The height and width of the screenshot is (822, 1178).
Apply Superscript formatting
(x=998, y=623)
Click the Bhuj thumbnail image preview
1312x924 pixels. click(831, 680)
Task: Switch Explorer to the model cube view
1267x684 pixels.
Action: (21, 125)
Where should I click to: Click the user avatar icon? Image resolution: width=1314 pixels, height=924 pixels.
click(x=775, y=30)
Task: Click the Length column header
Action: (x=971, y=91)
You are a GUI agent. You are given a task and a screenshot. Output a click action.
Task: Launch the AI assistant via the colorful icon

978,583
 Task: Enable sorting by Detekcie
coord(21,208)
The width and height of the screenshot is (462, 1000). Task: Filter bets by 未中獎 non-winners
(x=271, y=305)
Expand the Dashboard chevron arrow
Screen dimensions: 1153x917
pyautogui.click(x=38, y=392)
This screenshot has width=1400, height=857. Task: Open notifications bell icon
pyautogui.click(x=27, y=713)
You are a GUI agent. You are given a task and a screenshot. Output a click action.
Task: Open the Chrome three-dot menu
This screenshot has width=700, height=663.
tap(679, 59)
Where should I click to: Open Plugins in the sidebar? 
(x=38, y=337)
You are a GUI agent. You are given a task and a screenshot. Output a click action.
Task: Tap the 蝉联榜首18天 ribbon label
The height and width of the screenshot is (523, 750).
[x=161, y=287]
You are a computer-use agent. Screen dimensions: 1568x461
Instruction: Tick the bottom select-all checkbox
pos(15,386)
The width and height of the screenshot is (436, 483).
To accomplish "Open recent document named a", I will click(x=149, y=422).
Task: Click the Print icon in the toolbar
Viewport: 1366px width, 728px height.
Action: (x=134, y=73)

=======

Required work →
Restate the listing in full, word for word.

Answer space →
The height and width of the screenshot is (822, 1178).
Apply Superscript formatting
(x=998, y=623)
Click the Bhuj thumbnail image preview
1312x924 pixels. click(831, 680)
Task: Switch Explorer to the model cube view
1267x684 pixels.
Action: (21, 125)
Where should I click to: Click the user avatar icon? Image resolution: width=1314 pixels, height=924 pixels.
click(x=775, y=30)
Task: Click the Length column header
Action: (x=971, y=91)
You are a GUI agent. You are given a task and a screenshot. Output a click action.
Task: Launch the AI assistant via the colorful icon

978,583
 Task: Enable sorting by Detekcie
coord(21,208)
The width and height of the screenshot is (462, 1000). Task: Filter bets by 未中獎 non-winners
(x=271, y=305)
Expand the Dashboard chevron arrow
Screen dimensions: 1153x917
pyautogui.click(x=38, y=392)
This screenshot has width=1400, height=857. Task: Open notifications bell icon
pyautogui.click(x=27, y=713)
You are a GUI agent. You are given a task and a screenshot. Output a click action.
Task: Open the Chrome three-dot menu
This screenshot has width=700, height=663.
tap(679, 59)
Where should I click to: Open Plugins in the sidebar? 
(x=38, y=337)
You are a GUI agent. You are given a task and a screenshot. Output a click action.
Task: Tap the 蝉联榜首18天 ribbon label
The height and width of the screenshot is (523, 750).
[x=161, y=287]
You are a computer-use agent. Screen dimensions: 1568x461
Instruction: Tick the bottom select-all checkbox
pos(15,386)
The width and height of the screenshot is (436, 483).
To accomplish "Open recent document named a", I will click(x=149, y=422).
Task: Click the Print icon in the toolbar
Viewport: 1366px width, 728px height.
Action: (x=134, y=73)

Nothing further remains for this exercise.